# Our chat room now supports mobile devices!!!



## Anthony Reid (Jan 1, 2002)

Dear All,

We are pleased to announce that the fertility friends live chat room now supports mobile devices.

Members can use their  iPhones, iPod Touches, iPads, and Android (Google Phones / tablets) devices to connect to the chat room in real-time directly from the devices built-in web browser. 

As a bonus Mobile users don't need to download or install any software to connect to the chat room either.

We would suggest using these over WIFI , and not 3G - unless you have a good data contract with your mobile provider!

All the best.

The Fertility Friends Team.


----------



## DizziSquirrel (Feb 15, 2005)




----------



## littlerachywantsababy (Aug 28, 2010)

Wish it would let you tap on a name to chat/reply rather than having to type name. Any chance? Xx


----------



## littlerachywantsababy (Aug 28, 2010)

Ps it would also be fab to be able to move rooms xxx


----------



## carole (Jul 21, 2003)

hello   

thanks for your comments 

Bossman is aware of the issues   which relate to the software used to run the Chatroom (I think)  

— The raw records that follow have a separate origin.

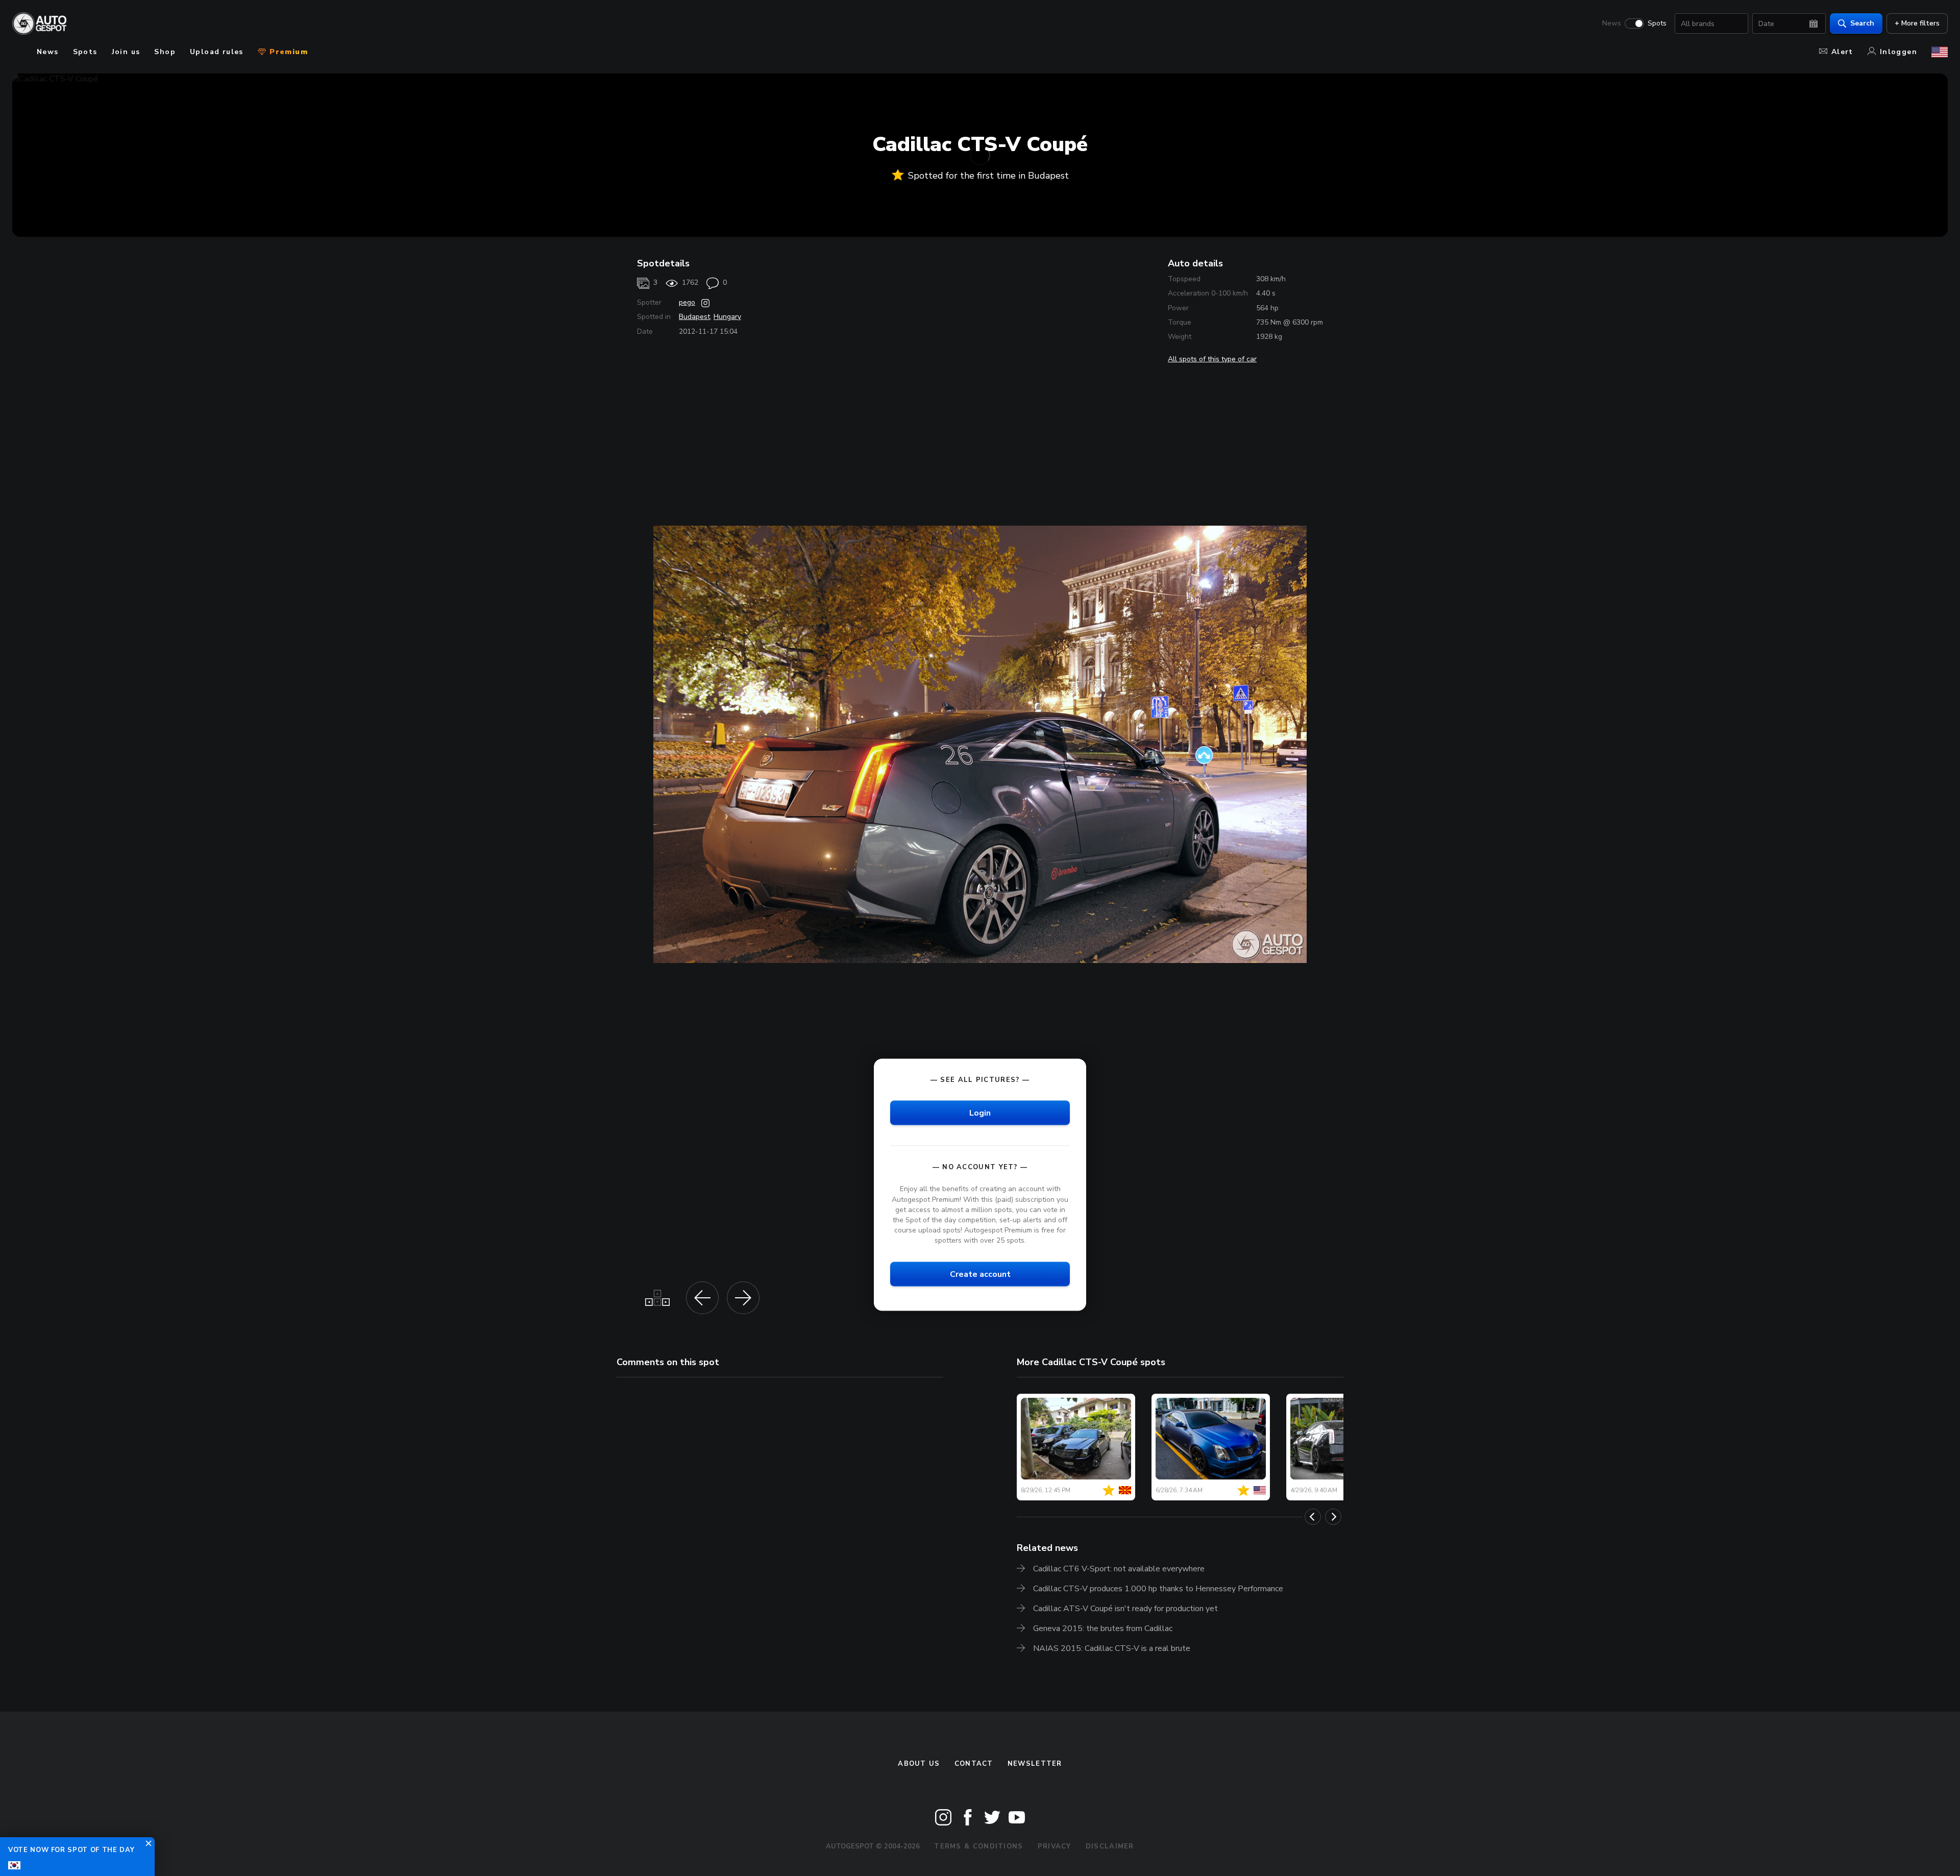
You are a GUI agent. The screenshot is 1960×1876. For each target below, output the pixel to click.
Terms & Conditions (978, 1846)
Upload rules (216, 52)
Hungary (727, 317)
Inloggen (1898, 52)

if there is a way to fix the issues, he will be on the case


----------



## littlerachywantsababy (Aug 28, 2010)

Help.... When trying to access chat I now get "The mobile edition module is not available with this account"

Any ideas? It's worked fine since mobile chat went live


----------



## Anthony Reid (Jan 1, 2002)

Hmmm.. sorry about that - it should be fixed now.


----------



## Spaykay (Nov 29, 2006)

Very high tech! Thank you. 

Kay xxx


----------



## suedulux (May 27, 2006)

Hi ya 
  Here's a question ,  when I try to post on my ipad , it lets  me type in the title, but thats  all. I cant  get  a curser to come up in the text  box. Any ideas  why?
thanks  sue


----------



## Anthony Reid (Jan 1, 2002)

Is this in the chat room or on the forum? if on the forum then turn off wysiwyg mode in your profile.


----------



## Sarah1712 (Mar 6, 2011)

is there any thing in the making for an app. would love a FF app on my iphone and ipad


----------



## Anthony Reid (Jan 1, 2002)

Yes there is - but lots of other things too, so I cannot offer a time frame yet.


----------



## Sarah1712 (Mar 6, 2011)

Hi just wondered why the chat room cant be used on apple mac? Any ideas?

Cheers
Sarah


----------



## Anthony Reid (Jan 1, 2002)

You probably need to upgrade your Java to release 7 update 11.

Recently Apple, Google and Mozilla blocked Java if it was out of date.

Tony

ps. I use a mac


----------